Some of his stories would fall into the paranormal X-Files-like category, such as the butterfly people in Joplin. Residents had anecdotal accounts, many from children, of events that occurred during the the F-5 tornado that roared through Joplin on May 22, 2011.

“They were saying things like, ‘The funnel picked up our car and we were flying through the air, but some butterfly people came and sat with us—one was brunette and one was a redhead—and they told us everything was going to be O.K.’” 

“Another child was laying in a ditch [and she said] ‘Mommy was laying on top of me and when it was all over, she said, ‘Are you O.K.?’ and I said ‘Sure—the butterflies protected us—they covered us up and kept us safe.’”

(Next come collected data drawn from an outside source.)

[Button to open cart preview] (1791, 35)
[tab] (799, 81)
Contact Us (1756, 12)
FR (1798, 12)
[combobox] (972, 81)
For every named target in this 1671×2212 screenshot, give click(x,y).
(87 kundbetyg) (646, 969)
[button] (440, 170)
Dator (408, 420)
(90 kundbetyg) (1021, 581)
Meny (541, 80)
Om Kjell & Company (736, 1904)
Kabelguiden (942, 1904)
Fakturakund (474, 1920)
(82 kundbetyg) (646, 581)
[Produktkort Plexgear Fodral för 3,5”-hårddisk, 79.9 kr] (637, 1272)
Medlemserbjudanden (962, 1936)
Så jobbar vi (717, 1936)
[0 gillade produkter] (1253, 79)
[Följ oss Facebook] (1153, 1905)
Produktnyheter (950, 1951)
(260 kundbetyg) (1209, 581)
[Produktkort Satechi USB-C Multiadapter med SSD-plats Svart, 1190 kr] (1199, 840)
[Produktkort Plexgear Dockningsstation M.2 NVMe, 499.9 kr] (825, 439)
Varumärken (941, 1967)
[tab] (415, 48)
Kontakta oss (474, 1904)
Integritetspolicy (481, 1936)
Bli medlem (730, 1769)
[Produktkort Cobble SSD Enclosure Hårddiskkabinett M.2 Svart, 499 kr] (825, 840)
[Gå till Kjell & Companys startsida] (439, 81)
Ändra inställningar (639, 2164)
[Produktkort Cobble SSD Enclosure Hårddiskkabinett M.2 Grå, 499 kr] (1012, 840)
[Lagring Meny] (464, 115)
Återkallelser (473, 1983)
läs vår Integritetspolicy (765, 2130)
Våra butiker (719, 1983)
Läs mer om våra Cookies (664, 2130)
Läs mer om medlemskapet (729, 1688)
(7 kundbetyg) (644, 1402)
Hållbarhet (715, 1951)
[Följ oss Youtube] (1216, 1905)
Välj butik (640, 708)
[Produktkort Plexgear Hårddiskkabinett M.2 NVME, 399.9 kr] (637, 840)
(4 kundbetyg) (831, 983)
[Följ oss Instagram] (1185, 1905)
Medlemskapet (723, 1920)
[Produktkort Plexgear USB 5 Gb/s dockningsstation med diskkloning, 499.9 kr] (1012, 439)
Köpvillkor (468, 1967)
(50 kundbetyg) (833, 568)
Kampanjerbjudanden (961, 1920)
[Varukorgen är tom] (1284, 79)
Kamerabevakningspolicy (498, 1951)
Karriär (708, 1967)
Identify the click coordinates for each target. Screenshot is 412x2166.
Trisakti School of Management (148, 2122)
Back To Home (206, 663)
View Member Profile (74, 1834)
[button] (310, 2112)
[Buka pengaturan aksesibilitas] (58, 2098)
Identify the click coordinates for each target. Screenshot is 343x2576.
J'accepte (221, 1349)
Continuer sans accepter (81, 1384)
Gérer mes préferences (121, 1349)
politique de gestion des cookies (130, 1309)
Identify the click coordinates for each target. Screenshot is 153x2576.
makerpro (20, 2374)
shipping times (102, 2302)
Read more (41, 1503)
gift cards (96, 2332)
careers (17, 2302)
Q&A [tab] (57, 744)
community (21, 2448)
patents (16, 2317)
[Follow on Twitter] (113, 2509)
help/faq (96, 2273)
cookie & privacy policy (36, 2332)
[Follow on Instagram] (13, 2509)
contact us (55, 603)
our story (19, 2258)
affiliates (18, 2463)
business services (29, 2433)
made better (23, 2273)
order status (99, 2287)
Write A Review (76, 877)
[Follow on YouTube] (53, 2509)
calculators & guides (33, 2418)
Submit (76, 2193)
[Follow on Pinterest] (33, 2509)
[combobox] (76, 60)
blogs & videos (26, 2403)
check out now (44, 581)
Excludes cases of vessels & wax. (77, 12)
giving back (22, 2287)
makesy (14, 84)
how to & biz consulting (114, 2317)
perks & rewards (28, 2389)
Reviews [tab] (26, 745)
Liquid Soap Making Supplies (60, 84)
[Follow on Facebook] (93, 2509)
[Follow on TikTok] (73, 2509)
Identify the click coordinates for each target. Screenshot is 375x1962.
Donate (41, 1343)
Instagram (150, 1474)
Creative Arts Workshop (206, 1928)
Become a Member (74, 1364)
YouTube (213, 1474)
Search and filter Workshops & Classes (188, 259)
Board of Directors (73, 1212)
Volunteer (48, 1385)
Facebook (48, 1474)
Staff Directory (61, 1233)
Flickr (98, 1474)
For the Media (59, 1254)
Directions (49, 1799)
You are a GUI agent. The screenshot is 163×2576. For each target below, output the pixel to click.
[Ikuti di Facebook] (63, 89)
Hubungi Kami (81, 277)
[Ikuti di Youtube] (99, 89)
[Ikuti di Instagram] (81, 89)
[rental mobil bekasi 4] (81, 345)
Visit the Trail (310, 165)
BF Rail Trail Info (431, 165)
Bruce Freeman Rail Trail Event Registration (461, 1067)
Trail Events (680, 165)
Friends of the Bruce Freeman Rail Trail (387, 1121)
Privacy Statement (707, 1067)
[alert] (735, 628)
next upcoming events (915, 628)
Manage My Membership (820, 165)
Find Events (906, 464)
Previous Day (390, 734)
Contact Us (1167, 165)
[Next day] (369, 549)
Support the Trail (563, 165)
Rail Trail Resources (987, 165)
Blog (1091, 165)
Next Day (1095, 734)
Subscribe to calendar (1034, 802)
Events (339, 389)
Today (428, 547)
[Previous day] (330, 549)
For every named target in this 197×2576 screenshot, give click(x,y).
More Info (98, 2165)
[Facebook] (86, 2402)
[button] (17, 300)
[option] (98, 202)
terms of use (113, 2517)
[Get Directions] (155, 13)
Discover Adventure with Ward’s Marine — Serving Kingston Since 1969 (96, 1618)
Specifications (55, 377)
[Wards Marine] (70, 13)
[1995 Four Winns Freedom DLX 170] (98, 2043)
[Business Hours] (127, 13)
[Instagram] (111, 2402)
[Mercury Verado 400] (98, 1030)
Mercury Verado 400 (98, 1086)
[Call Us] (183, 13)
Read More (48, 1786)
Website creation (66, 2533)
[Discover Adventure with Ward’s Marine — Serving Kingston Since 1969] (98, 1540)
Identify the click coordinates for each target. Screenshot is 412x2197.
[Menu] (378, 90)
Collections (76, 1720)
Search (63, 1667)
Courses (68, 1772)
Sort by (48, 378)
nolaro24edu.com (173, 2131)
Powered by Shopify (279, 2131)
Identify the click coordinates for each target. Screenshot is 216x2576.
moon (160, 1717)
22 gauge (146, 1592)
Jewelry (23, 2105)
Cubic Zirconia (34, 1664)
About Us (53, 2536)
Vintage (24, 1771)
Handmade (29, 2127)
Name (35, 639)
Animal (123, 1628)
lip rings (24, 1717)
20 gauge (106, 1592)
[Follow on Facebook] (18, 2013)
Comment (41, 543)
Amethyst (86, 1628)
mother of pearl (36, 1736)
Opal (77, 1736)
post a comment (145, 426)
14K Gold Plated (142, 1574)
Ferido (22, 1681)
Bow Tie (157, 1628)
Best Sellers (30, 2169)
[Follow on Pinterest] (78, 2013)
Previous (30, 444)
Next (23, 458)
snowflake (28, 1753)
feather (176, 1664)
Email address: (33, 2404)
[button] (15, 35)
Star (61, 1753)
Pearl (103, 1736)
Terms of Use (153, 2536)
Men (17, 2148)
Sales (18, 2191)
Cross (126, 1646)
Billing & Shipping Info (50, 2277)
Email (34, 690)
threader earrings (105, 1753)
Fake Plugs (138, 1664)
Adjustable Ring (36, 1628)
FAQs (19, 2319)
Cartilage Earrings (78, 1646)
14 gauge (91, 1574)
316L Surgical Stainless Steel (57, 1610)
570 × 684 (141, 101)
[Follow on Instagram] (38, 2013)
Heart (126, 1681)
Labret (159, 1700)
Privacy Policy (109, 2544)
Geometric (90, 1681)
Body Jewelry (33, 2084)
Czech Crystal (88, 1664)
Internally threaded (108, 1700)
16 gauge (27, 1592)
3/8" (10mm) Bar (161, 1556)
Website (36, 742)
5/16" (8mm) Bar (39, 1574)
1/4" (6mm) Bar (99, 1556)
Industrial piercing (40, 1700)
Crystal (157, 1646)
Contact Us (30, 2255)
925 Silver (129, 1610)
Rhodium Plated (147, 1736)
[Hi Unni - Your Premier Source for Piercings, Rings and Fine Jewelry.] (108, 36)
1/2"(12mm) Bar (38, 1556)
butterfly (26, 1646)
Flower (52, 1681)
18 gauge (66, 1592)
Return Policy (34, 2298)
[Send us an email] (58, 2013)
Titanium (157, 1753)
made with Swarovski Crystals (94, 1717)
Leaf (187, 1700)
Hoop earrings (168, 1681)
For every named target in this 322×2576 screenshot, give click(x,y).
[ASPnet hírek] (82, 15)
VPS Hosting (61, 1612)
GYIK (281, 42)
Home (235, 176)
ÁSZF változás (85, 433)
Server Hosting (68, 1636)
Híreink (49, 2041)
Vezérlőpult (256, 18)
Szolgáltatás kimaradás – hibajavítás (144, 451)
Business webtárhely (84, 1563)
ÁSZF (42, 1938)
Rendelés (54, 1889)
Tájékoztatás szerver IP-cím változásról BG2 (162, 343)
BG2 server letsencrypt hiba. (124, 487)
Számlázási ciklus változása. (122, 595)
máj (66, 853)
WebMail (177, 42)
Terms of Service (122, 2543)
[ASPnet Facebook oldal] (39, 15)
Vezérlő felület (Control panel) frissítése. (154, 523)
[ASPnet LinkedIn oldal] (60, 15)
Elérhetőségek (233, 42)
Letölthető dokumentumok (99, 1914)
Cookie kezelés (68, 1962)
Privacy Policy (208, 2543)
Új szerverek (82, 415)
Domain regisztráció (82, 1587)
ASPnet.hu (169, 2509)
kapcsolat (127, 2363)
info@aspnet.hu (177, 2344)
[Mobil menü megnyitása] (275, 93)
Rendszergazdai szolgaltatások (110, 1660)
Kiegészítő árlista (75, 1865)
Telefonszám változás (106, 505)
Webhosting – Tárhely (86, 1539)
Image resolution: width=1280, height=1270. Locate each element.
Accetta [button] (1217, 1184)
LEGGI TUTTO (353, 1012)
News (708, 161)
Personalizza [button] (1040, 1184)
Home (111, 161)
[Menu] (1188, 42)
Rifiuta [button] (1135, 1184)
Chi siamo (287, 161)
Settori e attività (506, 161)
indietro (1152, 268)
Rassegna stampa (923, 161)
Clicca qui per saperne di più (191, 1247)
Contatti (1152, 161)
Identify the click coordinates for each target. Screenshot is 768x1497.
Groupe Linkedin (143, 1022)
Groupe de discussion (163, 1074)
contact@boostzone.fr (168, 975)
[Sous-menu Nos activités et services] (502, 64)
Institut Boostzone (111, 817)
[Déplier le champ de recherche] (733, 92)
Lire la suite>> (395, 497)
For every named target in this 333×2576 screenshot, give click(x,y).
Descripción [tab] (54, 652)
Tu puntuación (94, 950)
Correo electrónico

Malone said there were stories after stories about these butterflies that came and protected children.

“It all sounds too strange to be true, but the people of Joplin believe it,” he says. “If you go down there, you’ll see [the works] of professional sculptors that have been commissioned to do these gigantic butterflies all over town.”

He tells another anecdotal butterfly story from that devastating tornado.

“One lady says she was in her bedroom praying during the storm,” he relates. “She looked at her window and it was covered with butterflies. Her house was destroyed, but she was safe.”

Malone writes a syndicated column for Missouri newspapers called “Back in the Day,”—no doubt more interesting fodder for more books. He calls his writing style “back porch storytelling,” and has never appeased his editor to sharpen his writing with “power words.”

“That’s just not my style,” he says. 

And then he was on to other stories getting more excited as he turned the pages.